Hoy sabemos, después que Estados Unidos decidió desclasificar decenas de miles de documentos secretos de la CIA y el Pentágono, qué acciones se realizaron para lograr el golpe militar en Chile y la represión que le siguió. Pero entonces a comienzos de los años 70 no era posible imaginar la pesadilla. Visto hoy día alguien podría decir y con razón, que fuimos muy ingenuos. Y es esa ingenuidad la que explica gran parte del horror.


Uno se pregunta cómo es que miles y miles de chilenos confiaron en la ley y se presentaron voluntariamente ante los comandantes de regimiento o ante los jefes de policía, cuando sus nombres aparecían en los bandos militares. Ellos jamás se imaginaron posible una cámara de tortura y menos se imaginaron una masacre que los conduciría a una tumba clandestina de detenidos-desaparecidos.

Un ejemplo, el abogado Mario Silva Iriarte, tenía 37 años, socialista, casado, cinco hijos, era el Gerente de la Corporación de Fomento en la zona norte de Chile. El día del golpe militar él estaba en comisión de servicios en la capital, en Santiago. Y Mario Silva escuchó su nombre en un bando militar en la radio y decidió partir de inmediato a la ciudad de Antofagasta. Pidió a los militares un salvoconducto especial para poder manejar toda la noche, ya que estábamos en toque de queda. Y así llegó a Antofagasta para entregarse ante las autoridades militares. A su esposa le dijo: “no tengo nada que ocultar”. Hoy sabemos que fue brutalmente torturado por más de un mes y fue masacrado. Su mujer Graciela Álvarez, me dijo “y pensar que se entregó voluntariamente porque él creía en el profesionalismo de los militares y jamás los imaginó capaces de masacrar”. Como él miles de chilenos.
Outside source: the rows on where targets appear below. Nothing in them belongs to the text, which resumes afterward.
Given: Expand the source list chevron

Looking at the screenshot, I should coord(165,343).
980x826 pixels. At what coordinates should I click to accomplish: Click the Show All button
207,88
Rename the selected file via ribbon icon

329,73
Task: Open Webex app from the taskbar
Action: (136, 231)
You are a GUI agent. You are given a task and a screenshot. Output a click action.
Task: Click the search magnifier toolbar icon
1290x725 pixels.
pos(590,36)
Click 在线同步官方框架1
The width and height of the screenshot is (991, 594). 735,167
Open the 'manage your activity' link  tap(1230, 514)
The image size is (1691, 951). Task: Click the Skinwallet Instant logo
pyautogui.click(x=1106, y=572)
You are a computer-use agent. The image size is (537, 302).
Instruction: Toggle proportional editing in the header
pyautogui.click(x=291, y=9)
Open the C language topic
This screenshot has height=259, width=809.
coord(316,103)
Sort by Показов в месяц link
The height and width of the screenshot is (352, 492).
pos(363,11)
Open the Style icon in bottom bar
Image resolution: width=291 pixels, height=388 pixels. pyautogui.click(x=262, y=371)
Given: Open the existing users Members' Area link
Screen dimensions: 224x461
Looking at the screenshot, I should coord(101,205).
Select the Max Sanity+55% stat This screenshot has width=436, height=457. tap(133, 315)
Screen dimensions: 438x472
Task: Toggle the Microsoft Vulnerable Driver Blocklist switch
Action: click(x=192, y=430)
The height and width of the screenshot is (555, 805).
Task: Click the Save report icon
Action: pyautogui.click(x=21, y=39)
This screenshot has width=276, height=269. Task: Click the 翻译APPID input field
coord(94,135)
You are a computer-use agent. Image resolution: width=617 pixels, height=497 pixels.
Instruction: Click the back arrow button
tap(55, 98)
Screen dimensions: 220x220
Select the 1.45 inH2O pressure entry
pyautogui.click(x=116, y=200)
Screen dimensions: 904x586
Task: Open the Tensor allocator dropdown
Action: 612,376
El alcalde de otra ciudad al norte, que se llama Tocopía, Marcos de la Vega, era ingeniero, casado, tenía tres hijos, comunista. Su hermana me relató así su historia. “Después del golpe la gente le decía que se fuera, que se pusiera a salvo. Pero Marcos respondía ‘pues que me voy a ir sino he robado ni un peso, sino le he quitado el puesto a nadie, si tengo al día los libros de la alcaldía, si no he hecho nada malo’. Así mi hermano trabajó en la alcaldía hasta cinco días después del golpe. Ese día el diario publicó que había órdenes de detención contra las autoridades de Tocopía. Así que Marcos llegó en la tarde, pidió ropa gruesa, comió, tomó mate caliente y se sentó a esperar que llegaran. Carabineros rodearon la casa, entraron armados con metralletas y se lo llevaron”. Casos como el de Mario o Marcos, se repiten por miles.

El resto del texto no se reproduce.